I then checked that Christmas is a public holiday, still, in all the Asian nations which were colonised by the British a century or more ago, apart from Brunei, which has recently banned any celebrations of Christmas, and Pakistan, which was a nation created for Indian Muslims in 1947 when the British colonials left.
China, Vietnam, Laos, Kampuchea and Burma had varying degrees of Western colonial rule, either in parts of or the whole of their country, but do not recognise Christmas as a official holiday, except in the SARs of Macau and Hong Kong.
You may have noticed the much more impressive commercially sponsored lights for Christmas in places such as Tokyo, Hong Kong, Singapore, Bangkok, Saigon, Seoul, Taipei, Jakarta and Kuala Lumpur when compared with Australian cities.
Most Asian nations also do not have a significant Christian majority like the Phillippines and Papua New Guinea.
Indonesia, a Muslim majority country, however offers two public holidays for Christmas Eve and Christmas Day.
North Korea does not recognise a holiday for Christmas whilst South Korea does.
Christmas in Australia is marked by hot temperatures and excesses of a relatively rich society.
There are public messages by the reps of the Catholic and Anglican Churches, by the Queen of the United Kingdom and Head of State of 15 Commonwealth nations - and through overwhelming advertisements on screen media.
There is over eating, intense shopping, over consumption of sea food, increased demerit points for traffic offences, superb alcohol sales, airport over crowding, electronic system failure of one kind or another and over exposure to the strong sun.
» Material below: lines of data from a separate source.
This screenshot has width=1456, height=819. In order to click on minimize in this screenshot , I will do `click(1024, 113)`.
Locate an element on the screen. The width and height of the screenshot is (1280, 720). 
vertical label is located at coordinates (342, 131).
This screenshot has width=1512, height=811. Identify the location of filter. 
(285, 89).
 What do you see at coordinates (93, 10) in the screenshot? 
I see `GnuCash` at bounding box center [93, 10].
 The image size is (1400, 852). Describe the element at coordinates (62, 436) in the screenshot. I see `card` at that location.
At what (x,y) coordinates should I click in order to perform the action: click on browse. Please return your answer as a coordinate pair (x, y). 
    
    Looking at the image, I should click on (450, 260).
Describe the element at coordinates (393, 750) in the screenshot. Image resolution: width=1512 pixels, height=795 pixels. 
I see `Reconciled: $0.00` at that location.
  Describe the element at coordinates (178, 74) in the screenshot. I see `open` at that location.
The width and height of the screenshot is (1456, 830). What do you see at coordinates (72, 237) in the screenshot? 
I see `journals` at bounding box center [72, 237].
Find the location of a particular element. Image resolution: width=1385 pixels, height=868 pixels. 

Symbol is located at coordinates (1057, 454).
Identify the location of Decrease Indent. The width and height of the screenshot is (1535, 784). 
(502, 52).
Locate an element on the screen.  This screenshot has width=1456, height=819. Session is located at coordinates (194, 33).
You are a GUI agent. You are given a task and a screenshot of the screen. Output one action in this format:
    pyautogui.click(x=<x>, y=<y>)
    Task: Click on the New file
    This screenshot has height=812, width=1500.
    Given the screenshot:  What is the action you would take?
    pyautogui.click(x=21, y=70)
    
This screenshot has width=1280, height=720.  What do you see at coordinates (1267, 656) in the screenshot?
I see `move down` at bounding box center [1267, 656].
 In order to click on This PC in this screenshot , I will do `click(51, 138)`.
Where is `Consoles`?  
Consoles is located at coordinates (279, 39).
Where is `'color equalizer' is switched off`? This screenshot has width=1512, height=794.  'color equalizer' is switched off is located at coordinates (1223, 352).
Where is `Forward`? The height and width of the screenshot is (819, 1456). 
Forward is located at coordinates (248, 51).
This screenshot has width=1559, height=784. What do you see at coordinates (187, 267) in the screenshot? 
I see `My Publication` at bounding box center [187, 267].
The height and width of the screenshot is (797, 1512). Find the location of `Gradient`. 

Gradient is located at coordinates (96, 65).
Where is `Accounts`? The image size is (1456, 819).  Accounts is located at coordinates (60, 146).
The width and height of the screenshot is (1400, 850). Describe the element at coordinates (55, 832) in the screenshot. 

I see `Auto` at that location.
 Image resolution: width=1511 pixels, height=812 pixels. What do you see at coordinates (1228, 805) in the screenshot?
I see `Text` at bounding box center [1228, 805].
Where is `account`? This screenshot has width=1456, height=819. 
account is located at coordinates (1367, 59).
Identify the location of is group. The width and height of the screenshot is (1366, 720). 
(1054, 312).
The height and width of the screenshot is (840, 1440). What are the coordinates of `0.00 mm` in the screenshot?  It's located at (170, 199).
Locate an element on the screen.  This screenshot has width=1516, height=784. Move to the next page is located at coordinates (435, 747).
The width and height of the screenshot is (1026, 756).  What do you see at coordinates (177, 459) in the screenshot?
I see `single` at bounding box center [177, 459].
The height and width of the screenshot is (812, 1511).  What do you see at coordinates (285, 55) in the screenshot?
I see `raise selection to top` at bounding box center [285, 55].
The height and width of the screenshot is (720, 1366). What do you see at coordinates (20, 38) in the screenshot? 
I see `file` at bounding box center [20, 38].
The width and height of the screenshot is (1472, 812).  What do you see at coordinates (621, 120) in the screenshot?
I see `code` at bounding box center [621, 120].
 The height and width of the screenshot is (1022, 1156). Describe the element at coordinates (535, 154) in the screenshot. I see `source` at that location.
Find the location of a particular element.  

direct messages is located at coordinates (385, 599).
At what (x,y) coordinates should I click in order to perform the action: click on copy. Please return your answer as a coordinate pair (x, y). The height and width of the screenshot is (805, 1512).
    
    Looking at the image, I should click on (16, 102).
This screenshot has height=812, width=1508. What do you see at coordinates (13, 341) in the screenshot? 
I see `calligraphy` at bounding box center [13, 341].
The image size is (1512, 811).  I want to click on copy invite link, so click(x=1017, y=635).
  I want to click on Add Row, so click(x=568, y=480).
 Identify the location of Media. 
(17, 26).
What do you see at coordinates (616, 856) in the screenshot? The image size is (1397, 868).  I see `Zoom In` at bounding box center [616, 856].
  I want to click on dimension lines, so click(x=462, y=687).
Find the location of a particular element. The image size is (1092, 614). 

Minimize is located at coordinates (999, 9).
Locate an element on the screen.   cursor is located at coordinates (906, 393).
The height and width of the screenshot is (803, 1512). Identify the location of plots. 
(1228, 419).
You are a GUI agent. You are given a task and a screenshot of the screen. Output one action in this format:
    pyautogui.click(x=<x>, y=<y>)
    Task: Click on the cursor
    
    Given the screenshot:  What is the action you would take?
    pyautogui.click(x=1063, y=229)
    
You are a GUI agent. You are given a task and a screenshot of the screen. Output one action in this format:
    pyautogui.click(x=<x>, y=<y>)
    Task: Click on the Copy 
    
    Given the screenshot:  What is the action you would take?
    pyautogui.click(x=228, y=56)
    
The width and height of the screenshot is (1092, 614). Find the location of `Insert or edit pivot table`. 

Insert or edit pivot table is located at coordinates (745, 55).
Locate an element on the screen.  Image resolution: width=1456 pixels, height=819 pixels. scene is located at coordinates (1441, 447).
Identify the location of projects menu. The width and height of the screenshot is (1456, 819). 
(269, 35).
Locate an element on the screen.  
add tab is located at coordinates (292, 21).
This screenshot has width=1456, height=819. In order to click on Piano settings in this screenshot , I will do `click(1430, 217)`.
Someone said to me do not blame the festive season, it does happen on other days as well.
Restaurants and cafes tend to close from Christmas Day. Fruits are a plenty Down Under unlike in the northern climes. Tradies go on long holidays. Neighbours disappear for their annual trips, or get more than their usual share of visitors. The beaches, cricket grounds and parks are inundated with people. Incidents of accidental drownings, bush fires, vehicle crashes and domestic violence are highlighted by the media more during this holiday season, when more people, especially families, gather and travel than at any other time of the Australian year, except perhaps for Easter.
The Australian government maintains a military presence in several areas overseas - and no matter what our political leanings are, our thoughts and prayers especially go to the individuals who cannot be with family during Christmas.